The conference not only elevated the visibility of local partners — such as Mills’ Joy Trip Project, the Aldo Leopold Nature Center and the Olbrich Botanical Gardens — but also legitimized their work. “There’s just something [gained] when your community sees its local leaders wheeling and dealing in this national space, sees that they really do know what they’re doing,” Svingen said.
“Hosting the Children & Nature Network’s Nature Everywhere Conference allowed our community to showcase the many outdoor recreation resources that make Wisconsin a national destination for public access to natural spaces,” Mills said. Zastrow added, “It gave a lot of pride to the Madisonians who attended. Just that pride in the city and the work we’re doing and to share it with our peers.”
The conference “not only put us on the national map,” DeMet explained, “but also strengthened our local presence.” “From a city and parks perspective, people took the work a little more seriously after the conference — and understood it better,” Zastrow said. Svingen added, “This visibility with local partners, elected officials and people in positions of power has helped us to move the work forward.”
Madison has garnered momentum with its green schoolyard initiatives.
Part of a larger movement
The Nature Everywhere Conference also linked the city’s local efforts to the larger children and nature movement. The conference proved that “a lot of people in the U.S. and beyond are concerned about this and committed to doing the hard work,” Zastrow said. This has fueled their partnerships, Zastrow explained:
When I talk with our partners — elected officials, park employees, leaders of organizations, educators, all of the folks we work with — they know that we’re part of this greater national community. And that really helps a lot — seeing our work as part of something bigger has a big impact on what we can achieve.
DeMet has drawn a similar conclusion after experiencing local organizations eager to collaborate: “I can’t remember approaching anyone in the community who hasn’t taken our work seriously . . . Some of that is intertwined with the fact that we hosted the conference and are part of this larger, national movement.”
A seed activity for children in a Madison summer program.
The Children & Nature Network’s Support
The Madison Nature Everywhere team also credited the Children & Nature Network’s conference planning team for boosting its local initiatives. During the planning stage, the event planning team made a point of learning what local partners wanted to get out of the conference.
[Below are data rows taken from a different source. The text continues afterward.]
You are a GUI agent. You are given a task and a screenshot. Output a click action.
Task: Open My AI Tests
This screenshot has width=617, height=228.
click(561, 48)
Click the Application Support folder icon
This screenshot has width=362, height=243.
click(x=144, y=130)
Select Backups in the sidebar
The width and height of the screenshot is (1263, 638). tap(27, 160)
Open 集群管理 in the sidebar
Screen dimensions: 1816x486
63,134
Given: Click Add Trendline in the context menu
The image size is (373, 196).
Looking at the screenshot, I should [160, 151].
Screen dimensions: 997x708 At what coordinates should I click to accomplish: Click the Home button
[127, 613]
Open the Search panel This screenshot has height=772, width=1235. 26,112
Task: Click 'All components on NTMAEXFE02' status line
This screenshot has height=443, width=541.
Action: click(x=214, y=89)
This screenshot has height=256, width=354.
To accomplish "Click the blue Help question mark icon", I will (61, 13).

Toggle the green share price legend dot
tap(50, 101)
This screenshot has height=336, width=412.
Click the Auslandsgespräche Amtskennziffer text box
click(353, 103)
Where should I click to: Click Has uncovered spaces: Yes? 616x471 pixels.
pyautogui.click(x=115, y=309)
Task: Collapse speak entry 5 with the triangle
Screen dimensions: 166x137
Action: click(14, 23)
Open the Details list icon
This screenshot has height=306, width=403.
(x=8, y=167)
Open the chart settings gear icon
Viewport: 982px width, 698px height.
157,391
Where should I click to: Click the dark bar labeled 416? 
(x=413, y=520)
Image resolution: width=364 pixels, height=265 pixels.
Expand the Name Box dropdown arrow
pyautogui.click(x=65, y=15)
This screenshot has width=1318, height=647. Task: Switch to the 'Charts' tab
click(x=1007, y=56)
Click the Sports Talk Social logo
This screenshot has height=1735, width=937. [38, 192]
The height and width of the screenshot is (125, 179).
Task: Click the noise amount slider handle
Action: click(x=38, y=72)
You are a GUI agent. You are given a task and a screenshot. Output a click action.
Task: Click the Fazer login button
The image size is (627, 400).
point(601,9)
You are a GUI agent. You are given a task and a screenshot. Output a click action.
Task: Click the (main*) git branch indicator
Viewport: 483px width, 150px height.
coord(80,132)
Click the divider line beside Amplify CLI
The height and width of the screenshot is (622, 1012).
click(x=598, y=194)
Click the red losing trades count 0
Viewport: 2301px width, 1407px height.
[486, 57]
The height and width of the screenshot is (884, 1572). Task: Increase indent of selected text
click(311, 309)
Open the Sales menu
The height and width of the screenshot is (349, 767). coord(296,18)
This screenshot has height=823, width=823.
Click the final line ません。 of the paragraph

They then scheduled some speakers and sessions tailored towards obstacles Madison was grappling with and with the city’s specific goals in mind.
The Children & Nature Network also did some of the heavy lifting associated with hosting a conference. Zastrow explained, “The Children & Nature Network made it pretty easy. I’ve been a part of hosting other national conferences, and the lift on the host city wasn’t nearly as much with Nature Everywhere.”
When I asked the Madison team if they would recommend other communities hosting a future Nature Everywhere Conference, they answered with one word: Absolutely.
Moving Madison forward
Equipped with new leadership, increased visibility and credibility, and a sense of being part of the larger children and nature movement, Madison’s Nature Everywhere Community team has gained momentum since hosting the Nature Everywhere Conference in 2024. As Zastrow put it, “Are we where we need to be? No. The path is still ahead. But now it’s a little bit smoother.”